Anxiety can save your life--in the right dosage. If an oncoming truck crosses the line of traffic and is heading straight for you, the collection of reflexes we call “anxiety” are all designed to prepare you for quick decisions and quickest action. A little anxiety can also be useful when buying a house or talking to your boss. Too much of a good thing can be bad, though, and that’s true of anxiety. Too much anxiety can make a person less functional.
A Little Is Good
Some professions bank on a little anxiety. Sports people, actors, speakers, test taker, sales people...many use the gifts of anxiety to give them special speed, wit and charm. Psychologists have created a bell-shaped curve, contrasting the level of anxiety with performance. At the top of that curve is an optimal level of anxiety to attain.

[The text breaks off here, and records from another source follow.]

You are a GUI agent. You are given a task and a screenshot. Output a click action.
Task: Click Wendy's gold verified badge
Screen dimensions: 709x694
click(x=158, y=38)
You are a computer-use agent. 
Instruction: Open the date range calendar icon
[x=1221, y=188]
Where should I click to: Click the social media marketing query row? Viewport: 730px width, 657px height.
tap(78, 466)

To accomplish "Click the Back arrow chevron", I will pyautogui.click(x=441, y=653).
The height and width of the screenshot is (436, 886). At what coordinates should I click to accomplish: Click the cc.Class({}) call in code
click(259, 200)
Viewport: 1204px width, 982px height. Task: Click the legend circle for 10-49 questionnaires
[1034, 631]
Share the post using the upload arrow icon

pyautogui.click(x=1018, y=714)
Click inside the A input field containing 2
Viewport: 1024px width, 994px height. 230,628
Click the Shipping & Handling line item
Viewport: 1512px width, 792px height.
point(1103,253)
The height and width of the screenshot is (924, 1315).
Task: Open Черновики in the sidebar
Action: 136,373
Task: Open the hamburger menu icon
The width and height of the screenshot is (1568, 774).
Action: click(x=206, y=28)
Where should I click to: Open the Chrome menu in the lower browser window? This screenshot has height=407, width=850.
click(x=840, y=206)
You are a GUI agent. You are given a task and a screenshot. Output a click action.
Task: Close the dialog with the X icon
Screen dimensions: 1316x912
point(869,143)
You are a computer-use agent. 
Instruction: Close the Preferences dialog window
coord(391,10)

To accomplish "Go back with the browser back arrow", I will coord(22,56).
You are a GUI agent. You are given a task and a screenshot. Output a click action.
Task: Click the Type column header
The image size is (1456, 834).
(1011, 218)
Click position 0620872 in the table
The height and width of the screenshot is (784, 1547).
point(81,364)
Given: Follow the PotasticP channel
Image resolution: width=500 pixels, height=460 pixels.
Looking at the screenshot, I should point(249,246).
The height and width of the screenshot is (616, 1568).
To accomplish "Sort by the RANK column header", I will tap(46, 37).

Here are some tips for using stress and anxiety:
- Ride the wave--enjoy the feelings of the increase heart and breath rate.
- Use stress as a motivator.
- Associate stress with success.
- Be attached to the process, not the outcome.
- Know that the anxiety, in the moment, could make you more powerful.
Biology of Good Anxiety
When a threat is perceived the body responds by activating the sympathetic nervous system, which is part of the autonomic nervous system and changes the body’s conditions to be prepared for a fight-or-flight situation. Blood pressure goes up and the pupils of the eyes dilate. More oxygen is available to the blood. More blood may be available to the muscles. Thus, the person may feel energized and alert.
Biology of Bad Anxiety
The complementary system to the sympathetic nervous system is the parasympathetic nervous system. The parasympathetic nervous system supports the body during times of calm. It allows for basic maintenance of the body, such as digestion. It allows lots of blood flow to all areas of the body. It regulates glands. It’s essential to long-term survival. This basic support is severely inhibited if the sympathetic nervous system is at play.
Anxiety becomes a health problem when it is chronic. Anxiety can slow digestion, a great way to divert energy to the brain in a pinch, but digestion needs to occur for nutrient absorption. The body may dump the contents of the lower G.I. tract in a state of anxiety instead of spending the time to take out all the nutrients possible, so over time, the person’s intake of nutrients may suffer. Similarly, prolonged anxiety can interfere with salivation, sexual arousal, and even the production of tears. There’s evidence that prolonged stress and anxiety can shorten a person’s life by inhibiting their immune system and making them more vulnerable to heart disease and cancer.
Anxiety and stress produce the hormone, cortisol, which can have many negative consequences: belly fat, impaired memory and over the long term it can contribute to cancer, heart disease and stroke. These are stiff penalties to pay for continued anxiety.
When Good Anxiety Becomes Bad Anxiety
A little anxiety gives a person a good complexion, a lot anxiety can lead to skin outbreaks. Where is that line between good anxiety and bad anxiety? It’s all about amount. It’s all about time. A person could feel anxiety every day and be fine if that anxiety was moderate and short lived. The body was meant to endure short bouts of anxiety. So how much is too much? Individuals vary, but signs of too much anxiety can be discovered with a check in with your body.
Check-in with the body once an hour. If these symptoms are present more than one hour, consecutively, there may be a problem.
- Fast heart rate
- Heart palpitations
- Extrasystole heartbeats (heart feels like it “flops” or has extra hard beats)
- Sweating in a cool room
- Fast breathing
- Cramping stomach
Another inventory would be of life circumstances that may be causing chronic anxiety.
- How often do you feel anxious?
- How anxious do you feel on a scale of 1 to 10?
- Does your anxiety limit you in any way?
- Do you believe you will feel the same tomorrow?
Sometimes people enjoy the rush of anxiety and do not realize or aren't realistic about how much anxiety they are experiencing. Being aware that anxiety can be destructive and being honest about the affects experienced can help keep the "good anxiety" at a safe level.
If daily stress becomes continuous, start with simple breathing exercises to bring down anxiety in the moment. Reduce the rate of breathing while increasing the depth. Yoga or meditation might help with this. Exercise and sleep are also good ways to bring down common anxiety that seems to be escalating. See a professional if anxiety can not be reduced by home remedies.